A fitness instructor can train one on one, in a small group (3-6 people) or in a large group (10 or more). Here, we explore the benefits of small group personal training.

Few People Actually Need One-on-One Training

There are a few cases in which one-on-one personal training is warranted. I’ve worked with several high-risk clients such as:

  • Recovering stroke patient
  • Missing limbs
  • Parkinson’s patients
  • Very old age

These all required my full attention and challenged me.

Most people don’t fall into these categories. And most people don’t need someone staring at them every second for a full hour.

Small Group Training Works Best for Most People

If you’re trying to get fit and want some personal coaching and a structured plan, this will work for you. The group is small enough that the workout can be heavily modified or completely thrown out for a new one if need be.

It is small enough that you can become friends or acquaintances with those in the group and develop some camaraderie and a sense of rapport.

Paying to be in a small group is cheaper than paying for one-on-one training. You’ll get a good deal and an expert eye on your form. If you are able to get around and want to pay someone to stand next to you to count every repetition, go ahead. There are trainers that’ll take your money.

Most people just need direction and supervision. Then once they’ve got the basics down, the trainer kicks in with some motivation to train those movements with some intensity. The group helps with that.

Working Out in a Group vs Working Out on Your Own

I’ve always believed in and practiced the saying, “If you want to be smart, surround yourself with smart people.”

Well if you want to be fit, surround yourself with fit people.

There are many ways to surround yourself with fit people. One is to join a class – any class. It could be a spinning class, LesMills Body Pump class, CrossFit class or small group personal training.

The bottom line is that you’ll be more motivated. You’ll want to try harder because people are around and you generally want to do well. We hold ourselves to different standards when we are in the presence of others doing the same activity.

Also: it’s way more fun.

It Creates a Group Atmosphere

Humans do well in groups.

I see it in their performance. Groups breed competition. Competition is good and brings out the best in us, so long as we are competing for something like “Who can run the fastest.” Other competitions can get goofy, but these tend to stay pretty clean.

Holding yourself to a higher standard day in and day out really does good for a person. I see it and I’m not making this up. Everyone congratulates each other and says, “Good job.” Just that little point of saying “Good job” keeps people coming back. It lets them know that their effort didn’t go unnoticed.

And beyond that, you hold each other accountable. If someone starts partying and slacking during the holidays, the others in the group are the first to take notice.

It’s a good little insurance that you make your workouts.

It’s Great for Couples

Often couples will come to the gym together. This is a great way to spend your time productively.

Many, many couples consider time spent together the same as time spent watching TV. Those couples that work, create and do things together are the happiest couples. Not the couples that watch the most TV shows together.

Plus, it helps keep the excess weight off, which is always good for a relationship.

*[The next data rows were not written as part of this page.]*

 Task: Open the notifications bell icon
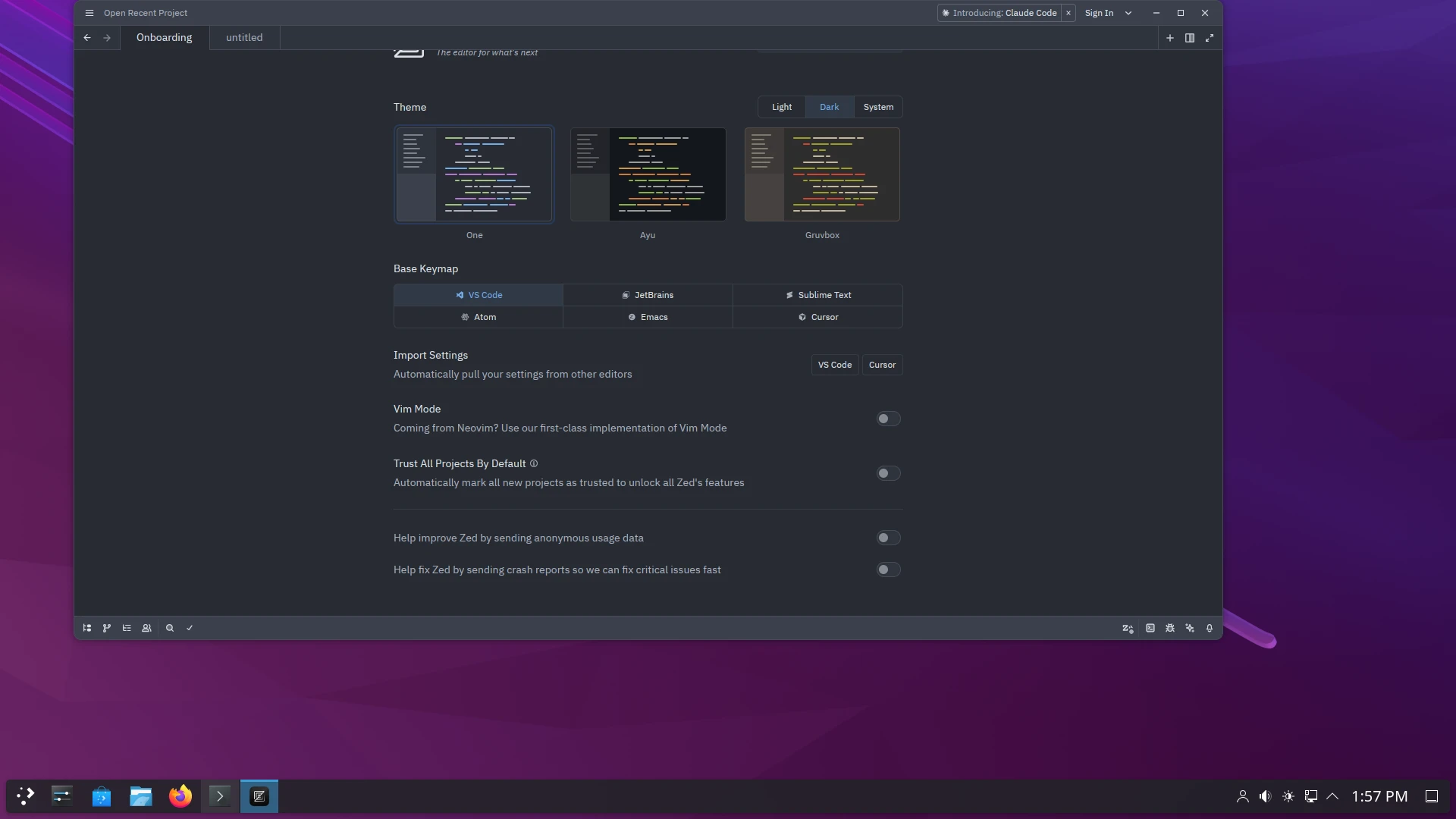point(1210,628)
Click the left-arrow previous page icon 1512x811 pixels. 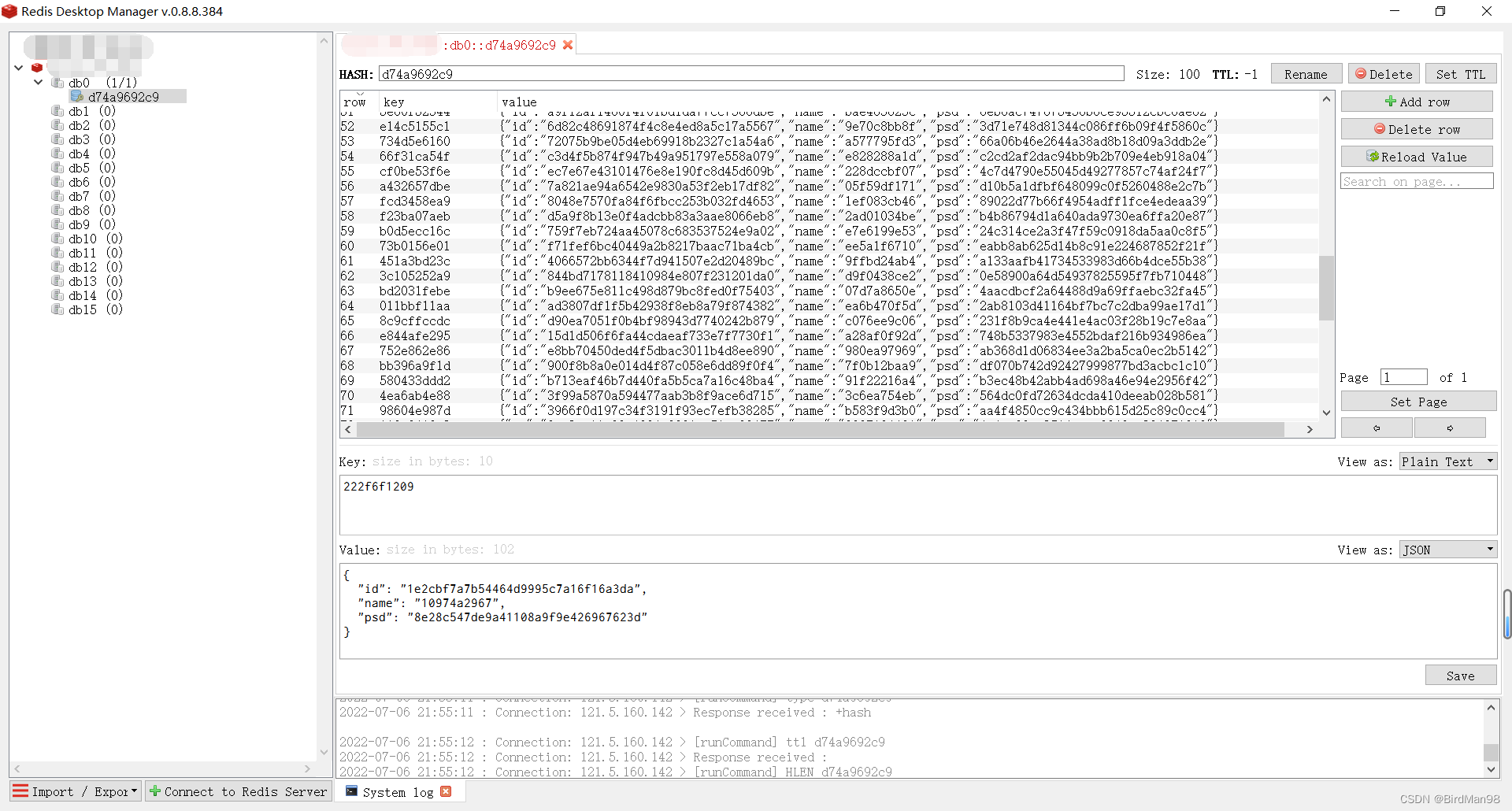[x=1375, y=427]
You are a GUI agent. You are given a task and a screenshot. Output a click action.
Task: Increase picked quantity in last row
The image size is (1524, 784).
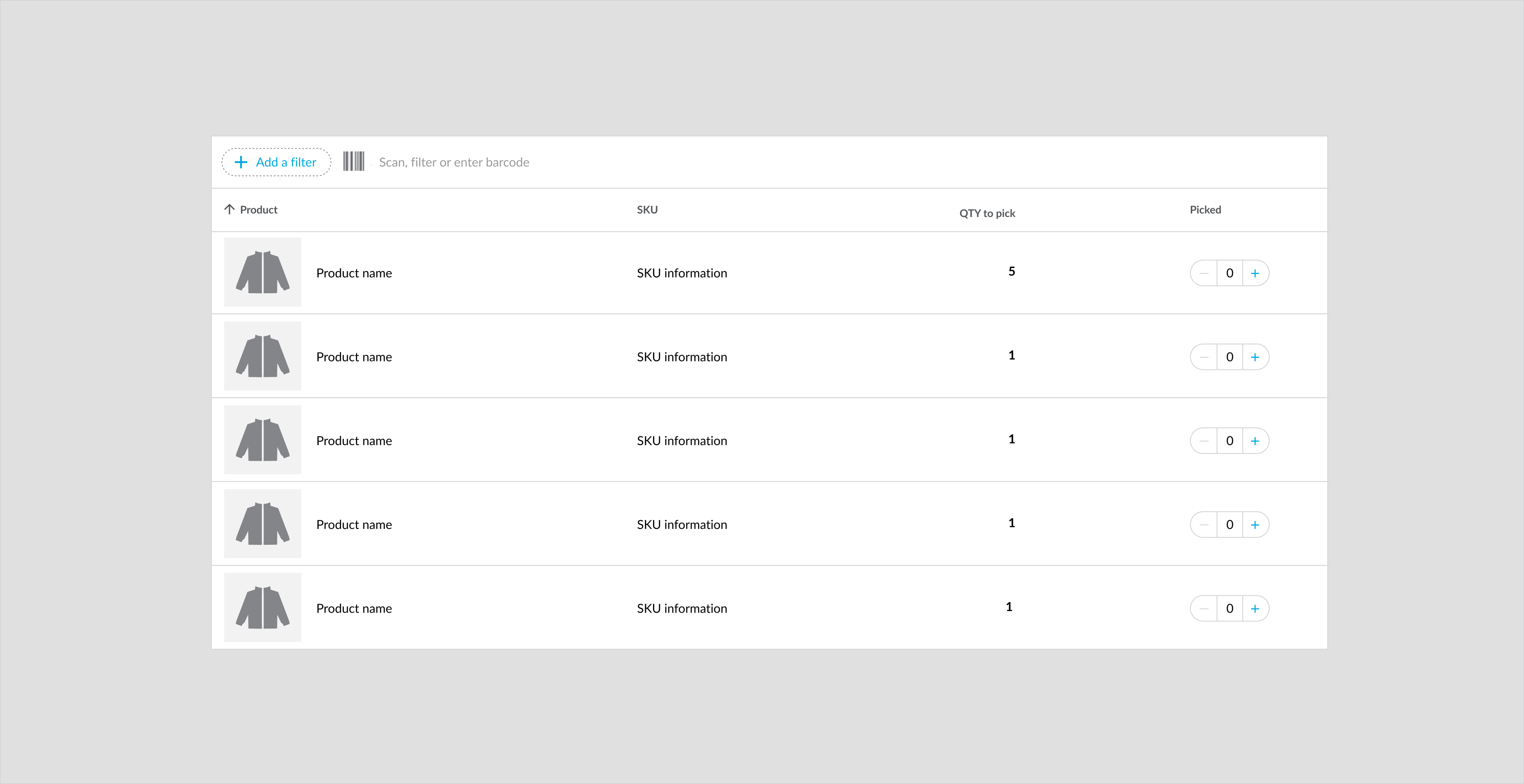(x=1255, y=609)
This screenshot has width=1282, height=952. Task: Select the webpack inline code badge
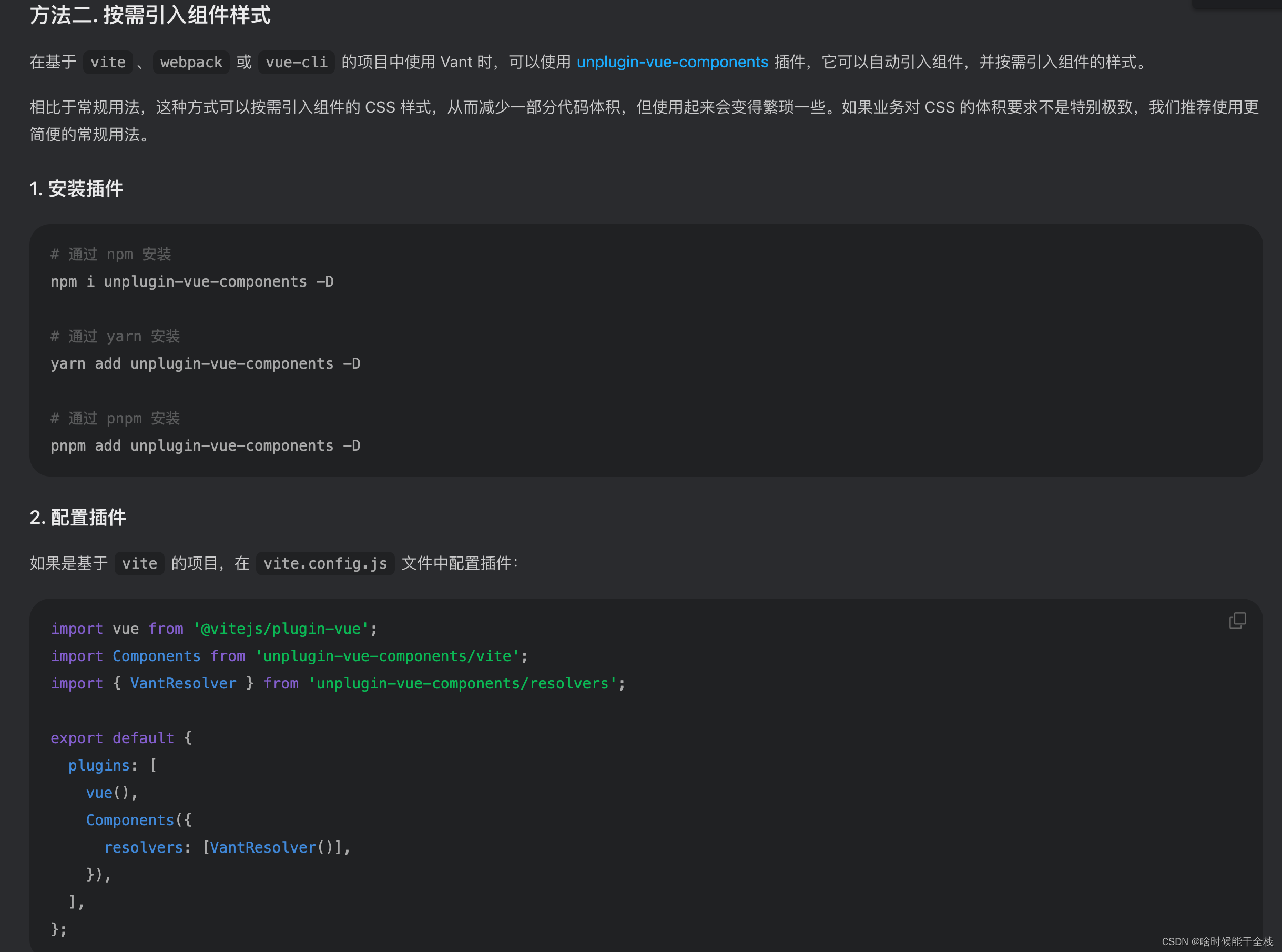click(191, 62)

The Trainer Maximizes His Efficiency

For small group training, the trainer can give high-quality training to a maximum number of people.

I’m always of the mind that we, as a gym, need to handle the entire city. I find ways to get the entire city in our doors. We are the health plan for the city, the image program, and the solution to a happy retirement.

So why wouldn’t we gear up to deliver as much service to the area as possible?

You just work out how many people can be in your gym at one time, figure out how many trainers you can have and how many each trainer would be able to supervise. Then you promote and get that many customers in.

It is that simple. It’s not easy, but it is simple. Get the difference?

My job has always been to train as many people as I can. The prices are whatever they are, but I better be busy as hell from sunrise to sundown.

Busy trainers are happy trainers. Things go sour when things get slow.

It’s Not So Crowded That Clients Don’t Get Individual Coaching

In a small group, a trainer can look at someone and give them one or two minutes of uninterrupted attention. This is all that should be needed to get someone straightened out on even complicated movements.

If you get to ten people in an hour, then you’re screwed. Unless they are all, literally, 18-year old men on the same soccer team, you’ll need to split them up somehow.

It’s easy when you’ve got everyone of the same demographic. It is not easy when you’ve got Betsy (65 year old grandma), Clint (16 year old boy), Jerry (45 year old lawyer) and so on and so on. They’re too different from each other and they each need attention in their own way.

So you can work on the higher range in numbers if your clients are all the same. Keep it closer to three if you have anyone who is moderate or high-risk. If you’ve got a diabetic, a 13 year old and a grandma, your hands will probably be full. But you could still do it so long as you’re familiar with all of them.


I’ve experience complete overload training what I thought was going to be a “small group.” I’ve also turned away clients because I thought I was going to be overloaded, and been upset that I did.

The biggest variation here is on the trainer’s ability, his education, and his willingness. Only a little bit of it is in the mix of people that show up to be trained.

This model works. I’ve seen it work for over 20 years.